高齢者講習(読み)こうれいしゃこうしゅう

日本大百科全書(ニッポニカ)「高齢者講習」の解説

高齢者講習
こうれいしゃこうしゅう

自動車運転免許の更新期間満了時の年齢が70歳以上のドライバーに義務づけられた講習。視力や反射など身体機能の低下に加え、認知症の増加で高齢運転者による交通事故が増えており、高齢者本人に自分の運転能力や技能水準を自覚してもらう目的で実施している。70~74歳は「合理化高齢者講習」(2時間、受講料4650円。金額は2017年7月時点、以下同様)を受講。75歳以上は、違反行為の有無や認知機能の低下状態に従って、認知機能検査(通常と臨時のいずれか)と高齢者講習(合理化と高度化のいずれか)を受講する義務があり、認知症と診断されれば免許取消しか停止処分となる。対象者は、運転免許試験場や民間教習所で受講する。ビデオと講習で交通規則や安全運転に関する知識を再確認し、動体視力や夜間視力を測定するほか、実際に車を運転し指導員から運転技術について助言を受け、危なかった点などについて話し合う。更新期間満了の半年前から受講できる。高齢者講習は1980年代後半に全国で、任意参加で始まったが、1997年(平成9)の道路交通法改正で75歳以上に義務づけられ、2001年(平成13)改正で70歳以上に引き下げられた。2016年の受講者は全国で約253万人(75歳以上は約158万人)。

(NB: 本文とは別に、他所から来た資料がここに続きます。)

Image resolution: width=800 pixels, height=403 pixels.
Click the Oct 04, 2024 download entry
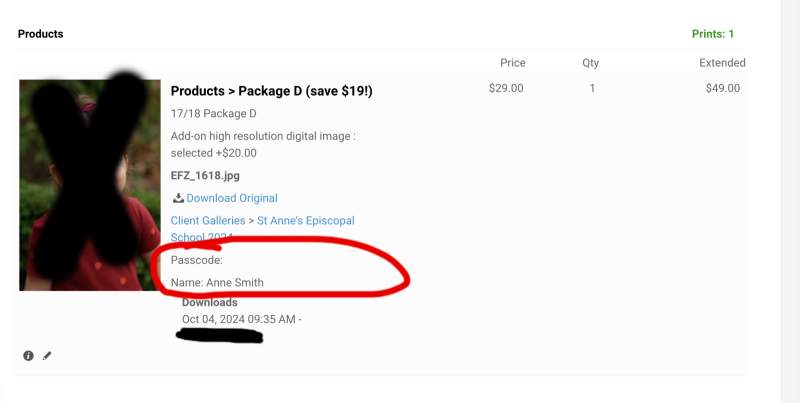tap(242, 319)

 75歳以上は、高齢者講習の前に、判断力や記憶力などを判定する「認知機能検査」(30分、650円)の受講が2009年6月から義務づけられた。同検査で認知症のおそれがある人(第1分類)のうち、臨時適性検査で認知症とされた場合や医師に認知症と診断されれば、免許取消し・停止処分となる。認知機能低下のおそれがある人(第2分類)や第1分類であるが認知症でないと診断された人は、ドライブレコーダーの運転記録に基づいて個人指導を受ける「高度化高齢者講習」(3時間、7550円)を受講する。認知機能低下のおそれがない人(第3分類)は「合理化高齢者講習」を受ける。75歳以上で逆走、信号無視、一時不停止、通行禁止違反などの交通違反行為(全18項目)があった人は「臨時認知機能検査」(30分、650円)の受講が義務づけられた(2017年3月)。同検査で第1分類と判断され、医師らに認知症と診断されれば、免許取消し・停止処分となる。同検査で認知機能が以前より悪化した人はドライブレコーダーの運転映像記録に基づいて個人指導などを受ける「臨時高齢者講習」(2時間、5650円)を受講する。

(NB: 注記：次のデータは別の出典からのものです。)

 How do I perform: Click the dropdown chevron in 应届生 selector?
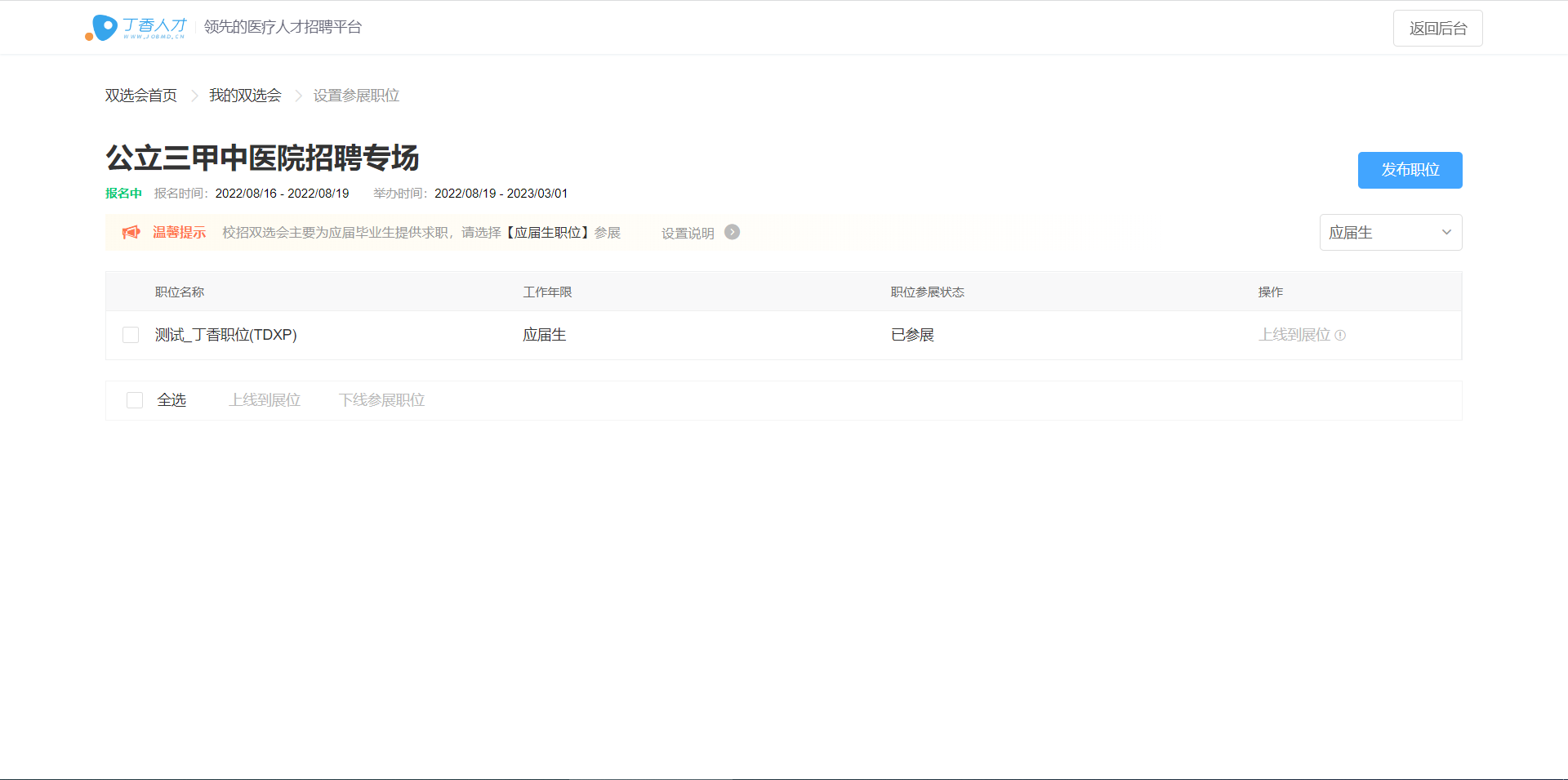tap(1446, 233)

 なお自動車の運転を継続する意思がない場合、運転免許の自主返納を行う。自主返納者には、本人確認書類として利用できる「運転経歴証明書」が交付され、自治体によってはバスやタクシーの割引などの優遇策を受けられる。

[矢野 武 2017年9月19日]

出典 小学館 日本大百科全書(ニッポニカ)日本大百科全書(ニッポニカ)について 情報 | 凡例

デジタル大辞泉「高齢者講習」の解説

こうれいしゃ‐こうしゅう〔カウレイシヤカウシフ〕【高齢者講習】

70歳以上の人が自動車運転免許証を更新する際に受ける講習講義・運転適性検査・実車講習を通して、加齢に伴う身体機能の変化を自覚してもらい、必要な助言指導を行う。
[補説]75歳以上の人は、高齢者講習の前に認知機能検査を受けることが義務付けられている。